Nonderivatized Regenerated Cellulose Film with Plastic-Like Elongation from TMAH·5H2O/Urea

Toxic petroleum-based plastics and the limited flexibility of conventional cellulose films have driven the need for sustainable, high-performance alternatives. We developed a nonderivatized regenerated cellulose film with high elongation using a biodegradable deep eutectic solvent (DES, TMAH·5H2O/Urea), which efficiently dissolves cellulose under mild, eco-friendly conditions. The resulting film exhibits mechanical properties comparable to PETG (57 MPa tensile strength, 47.33% elongation at break) and demonstrates high thermal stability (314 °C).

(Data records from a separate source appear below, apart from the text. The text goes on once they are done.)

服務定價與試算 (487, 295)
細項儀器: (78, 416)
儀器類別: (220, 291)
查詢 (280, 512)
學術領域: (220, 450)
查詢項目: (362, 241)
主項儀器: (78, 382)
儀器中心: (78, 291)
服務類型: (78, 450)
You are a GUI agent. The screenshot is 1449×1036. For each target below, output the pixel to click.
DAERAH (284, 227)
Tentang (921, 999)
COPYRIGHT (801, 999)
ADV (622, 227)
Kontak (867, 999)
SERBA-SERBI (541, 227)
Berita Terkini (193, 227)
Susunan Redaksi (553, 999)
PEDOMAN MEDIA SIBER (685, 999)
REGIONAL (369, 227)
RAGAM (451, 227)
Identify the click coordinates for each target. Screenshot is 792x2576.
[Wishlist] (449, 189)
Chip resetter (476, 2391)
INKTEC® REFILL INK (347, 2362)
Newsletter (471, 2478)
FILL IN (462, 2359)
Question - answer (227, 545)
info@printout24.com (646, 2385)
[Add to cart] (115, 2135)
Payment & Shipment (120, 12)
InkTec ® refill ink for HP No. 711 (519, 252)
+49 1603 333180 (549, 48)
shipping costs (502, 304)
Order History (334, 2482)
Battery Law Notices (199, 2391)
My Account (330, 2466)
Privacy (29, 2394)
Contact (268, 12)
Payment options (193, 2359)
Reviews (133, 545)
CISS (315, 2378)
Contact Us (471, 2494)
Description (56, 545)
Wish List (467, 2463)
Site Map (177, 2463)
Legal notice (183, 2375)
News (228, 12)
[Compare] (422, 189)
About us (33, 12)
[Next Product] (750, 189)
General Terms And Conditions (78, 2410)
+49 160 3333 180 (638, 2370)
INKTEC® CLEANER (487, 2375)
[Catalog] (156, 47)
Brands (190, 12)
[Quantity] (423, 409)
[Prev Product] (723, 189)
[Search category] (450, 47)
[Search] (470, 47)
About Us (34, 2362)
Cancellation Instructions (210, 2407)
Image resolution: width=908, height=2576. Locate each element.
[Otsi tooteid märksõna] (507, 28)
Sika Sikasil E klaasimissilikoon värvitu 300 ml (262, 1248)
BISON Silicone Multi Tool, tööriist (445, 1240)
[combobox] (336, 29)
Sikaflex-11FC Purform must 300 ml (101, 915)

Structural analysis via X-ray diffraction reveals that the cellulose crystal structure transitions from type I to type II and undergoes partial amorphization, reducing overall crystallinity from 60.9% in the raw material to 26.2% in the RC film formed via an ethanol solidification bath. FTIR analysis indicates that PETG-like elongation disrupts intramolecular hydrogen bonds and the crystalline network, and molecular dynamics simulations identify enhanced chain mobility as a key factor. These results present a green, scalable, biobased solution for replacing petroleum-based plastics. Combined flexibility, biocompatibility, and tunable properties of the film suggest promising applications in flexible packaging, biomedical membranes, and wearable electronics. Moreover, recyclable DES processing and inherent film biodegradability advance sustainable materials development.